Exercise instructions — Can you return, word for word, the part of the Madoka Magica post starting at "- Thus, magical" and ending at "continue their existence."?

Document text —

How do I love Madoka? Let me count the ways! I love her pastel hair. I love her gentle voice. I love her love for others. I love…well, I think it’s obvious. Puella Magi Madoka Magica is an anime near and dear to my heart. It has all the elements I love in a story: interesting characters, a gripping narrative, and a lot of ideas to chew on. If Madoka were a game, it would be one of those indie RPGs with several endings: a labor of love that hurts to get through, but you love the experience more with each playthrough. It’s soft, yet raw. Tender, and yet deep. There is so much I could cover about Madoka (TBH, it kind of warrants a month-wide blog event…), but today we will be fulfilling old promises and talking about movie 3 in the Madoka series: Rebellion.
For the uninitiated, the main plot of Madoka Magica can be summed up as follows:
- Magical space cat grants wishes in exchange for contracts with young girls.
- In accordance to contract, girls become magical girls and fight witches.
- Defeated witches drop Grief Seeds that purify Soul Gems, the magical girls’ life essence.
- If a magical girl uses too much magic without purifying her Soul Gem, she becomes a witch.
- Thus, magical girls are trapped in a cycle of ‘fight, fight, fight before you drop’, incentivizing them to hunt witches mercilessly in order to continue their existence.

Dataset entries —
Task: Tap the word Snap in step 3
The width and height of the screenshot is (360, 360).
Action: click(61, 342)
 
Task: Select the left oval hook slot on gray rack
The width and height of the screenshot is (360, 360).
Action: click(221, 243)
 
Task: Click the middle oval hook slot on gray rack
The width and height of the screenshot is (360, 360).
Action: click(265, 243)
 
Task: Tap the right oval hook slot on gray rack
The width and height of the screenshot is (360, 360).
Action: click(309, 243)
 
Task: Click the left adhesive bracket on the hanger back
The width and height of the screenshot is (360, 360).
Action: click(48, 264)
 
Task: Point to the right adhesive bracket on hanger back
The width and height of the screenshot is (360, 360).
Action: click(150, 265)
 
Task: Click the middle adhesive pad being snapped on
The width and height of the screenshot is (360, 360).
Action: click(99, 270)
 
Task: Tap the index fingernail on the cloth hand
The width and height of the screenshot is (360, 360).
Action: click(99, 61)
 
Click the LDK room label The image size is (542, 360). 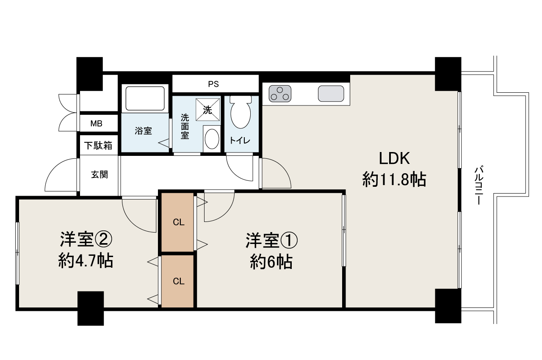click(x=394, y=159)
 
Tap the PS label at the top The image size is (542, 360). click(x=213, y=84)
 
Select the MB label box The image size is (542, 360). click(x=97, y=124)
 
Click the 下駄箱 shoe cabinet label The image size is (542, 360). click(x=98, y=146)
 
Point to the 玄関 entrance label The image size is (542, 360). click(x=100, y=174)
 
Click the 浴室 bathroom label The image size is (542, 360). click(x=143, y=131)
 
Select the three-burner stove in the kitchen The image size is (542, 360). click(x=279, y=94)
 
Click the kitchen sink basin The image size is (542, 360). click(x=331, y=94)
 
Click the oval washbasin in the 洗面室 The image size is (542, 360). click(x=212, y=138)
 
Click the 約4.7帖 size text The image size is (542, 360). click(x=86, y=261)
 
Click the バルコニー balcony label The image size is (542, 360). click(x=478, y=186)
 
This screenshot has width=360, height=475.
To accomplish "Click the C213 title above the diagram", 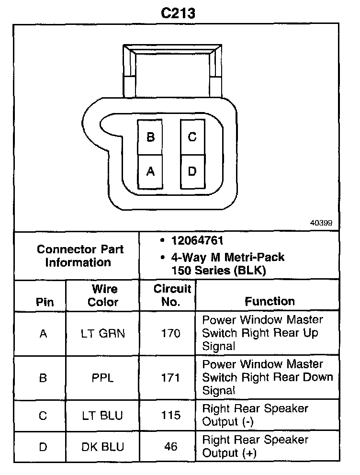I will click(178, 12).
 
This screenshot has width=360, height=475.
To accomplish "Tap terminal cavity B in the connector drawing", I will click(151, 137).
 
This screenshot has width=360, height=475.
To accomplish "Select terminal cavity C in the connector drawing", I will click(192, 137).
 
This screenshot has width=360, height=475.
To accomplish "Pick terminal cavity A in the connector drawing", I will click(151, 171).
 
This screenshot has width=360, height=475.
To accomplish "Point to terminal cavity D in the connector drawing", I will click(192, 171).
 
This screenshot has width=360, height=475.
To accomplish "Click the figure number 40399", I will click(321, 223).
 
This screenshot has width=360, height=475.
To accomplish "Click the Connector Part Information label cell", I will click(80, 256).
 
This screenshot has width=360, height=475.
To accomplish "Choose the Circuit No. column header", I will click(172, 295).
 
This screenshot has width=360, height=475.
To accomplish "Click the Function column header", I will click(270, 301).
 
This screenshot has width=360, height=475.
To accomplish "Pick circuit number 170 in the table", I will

...

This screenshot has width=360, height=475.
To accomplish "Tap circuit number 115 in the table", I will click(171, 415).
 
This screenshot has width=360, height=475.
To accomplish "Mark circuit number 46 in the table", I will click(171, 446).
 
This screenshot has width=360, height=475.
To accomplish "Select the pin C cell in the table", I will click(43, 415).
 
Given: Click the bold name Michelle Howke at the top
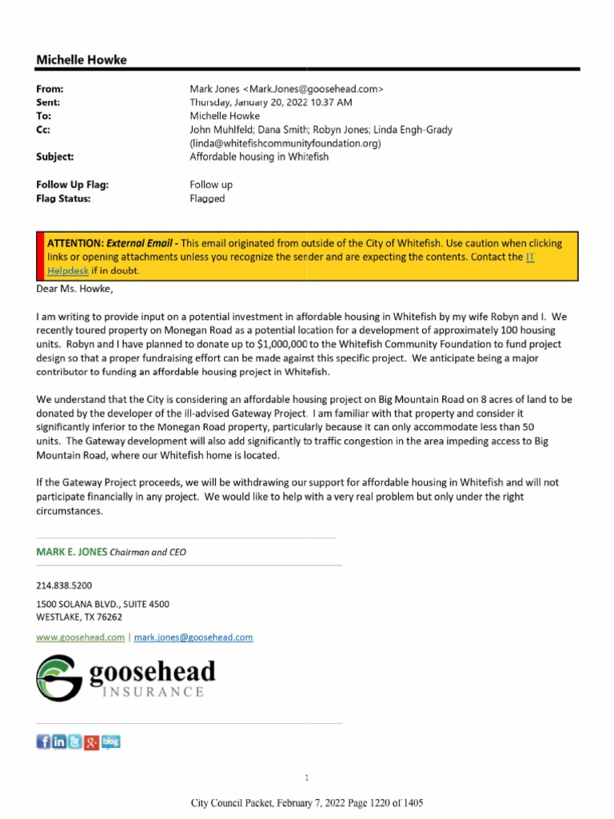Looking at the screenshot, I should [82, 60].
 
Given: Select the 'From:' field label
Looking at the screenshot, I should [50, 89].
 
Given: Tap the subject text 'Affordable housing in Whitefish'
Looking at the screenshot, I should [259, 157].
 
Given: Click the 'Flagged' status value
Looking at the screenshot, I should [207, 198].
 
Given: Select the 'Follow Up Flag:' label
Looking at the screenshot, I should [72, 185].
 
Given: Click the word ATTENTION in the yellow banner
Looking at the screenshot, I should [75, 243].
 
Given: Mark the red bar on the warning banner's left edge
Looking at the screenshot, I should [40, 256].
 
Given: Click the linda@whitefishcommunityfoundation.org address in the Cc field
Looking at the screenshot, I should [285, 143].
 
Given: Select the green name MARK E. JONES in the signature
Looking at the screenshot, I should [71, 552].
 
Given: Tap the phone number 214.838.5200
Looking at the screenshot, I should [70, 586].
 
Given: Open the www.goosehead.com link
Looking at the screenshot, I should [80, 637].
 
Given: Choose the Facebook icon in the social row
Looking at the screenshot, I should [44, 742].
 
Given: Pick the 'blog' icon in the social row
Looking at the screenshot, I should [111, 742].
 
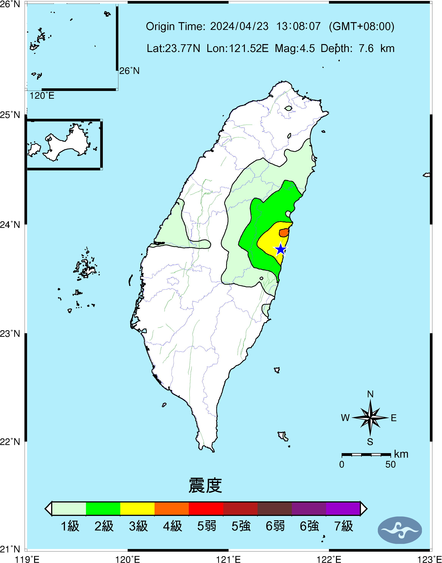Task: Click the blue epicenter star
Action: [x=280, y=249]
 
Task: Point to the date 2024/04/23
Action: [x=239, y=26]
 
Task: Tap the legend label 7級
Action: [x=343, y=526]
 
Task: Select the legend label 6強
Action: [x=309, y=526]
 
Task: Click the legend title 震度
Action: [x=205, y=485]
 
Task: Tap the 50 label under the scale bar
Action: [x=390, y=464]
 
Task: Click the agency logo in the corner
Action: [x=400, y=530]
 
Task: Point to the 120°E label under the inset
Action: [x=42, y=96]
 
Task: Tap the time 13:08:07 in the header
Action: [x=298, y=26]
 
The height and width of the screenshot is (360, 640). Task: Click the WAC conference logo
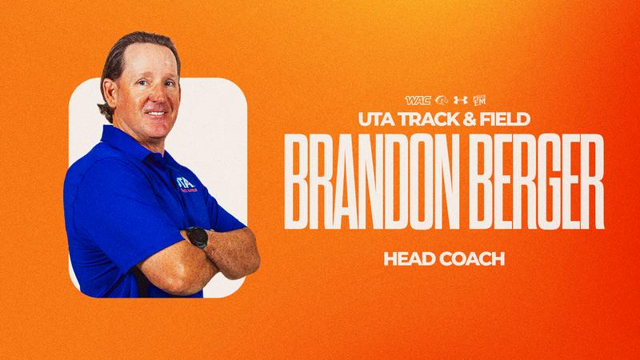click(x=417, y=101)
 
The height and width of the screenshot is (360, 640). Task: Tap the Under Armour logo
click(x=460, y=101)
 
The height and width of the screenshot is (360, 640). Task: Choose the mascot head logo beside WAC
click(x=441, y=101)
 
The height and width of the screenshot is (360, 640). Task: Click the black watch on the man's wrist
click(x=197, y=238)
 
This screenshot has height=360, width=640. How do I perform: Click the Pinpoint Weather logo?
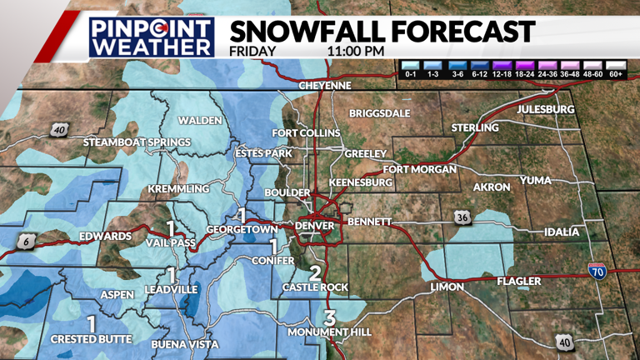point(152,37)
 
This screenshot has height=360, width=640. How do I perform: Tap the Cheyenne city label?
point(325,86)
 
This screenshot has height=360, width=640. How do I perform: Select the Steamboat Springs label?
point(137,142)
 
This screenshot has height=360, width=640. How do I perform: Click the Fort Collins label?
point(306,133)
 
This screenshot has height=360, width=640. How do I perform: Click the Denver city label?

Answer to the problem —
- Thus, magical girls are trapped in a cycle of ‘fight, fight, fight before you drop’, incentivizing them to hunt witches mercilessly in order to continue their existence.